Being overly pedantic and snarky about an ancillary detail of a short post answering a physics question on a message board doesn’t make you look as clever as you think it does, especially when you didn’t even attempt to answer the OP’s question yourself. You are technically correct, which according to pedantic bureaucrats is the best kind of correct.

Please accept my non-apology for answering the OP’s question in simple language and only referring to the bound state that can safely exist on earth, and not mentioning neutron stars since they’re not really relevant to what the OP asked.

What if I were to put my junk in that box?
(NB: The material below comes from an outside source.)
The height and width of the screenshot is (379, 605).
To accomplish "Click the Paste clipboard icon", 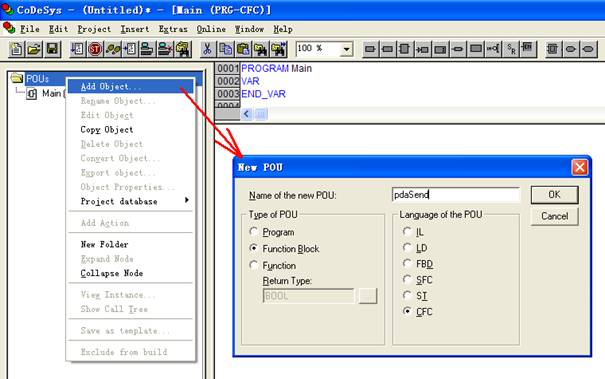I will [x=243, y=49].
Neutrons happily interact with other matter and will bounce off of nuclei of other atoms, regardless of electrons being there or not, so they won’t pass through most matter. They will certainly penetrate into the material and scatter around until they lose enough energy and the capture cross section rises so that they are captured by the material.
For example wafting a lead glove through a cloud of fast neutrons is not going to do much. The neutrons will bounce off the lead nuclei and not lose much energy in those collisions, so leaving the cloud of neutrons in very much the same state as before you wafted the hand through.
If however you were to pass your ungloved hand through the cloud of fast neutrons, you would actually slow a lot of them down, due to all the hydrogen nuclei in all the water in your hand. The hydrogen nuclei are the same mass, almost, as the neutrons, so for each collision the neutrons will lose a lot more energy than if it hit a lead nuclei. This slowing down from fast to epi thermal and thermal speeds means the neutrons are much more likely to be captured by the chlorine and other elements in your hand. So an unshielded hand will actually interact more with the neutrons than the proposed lead shielded hand.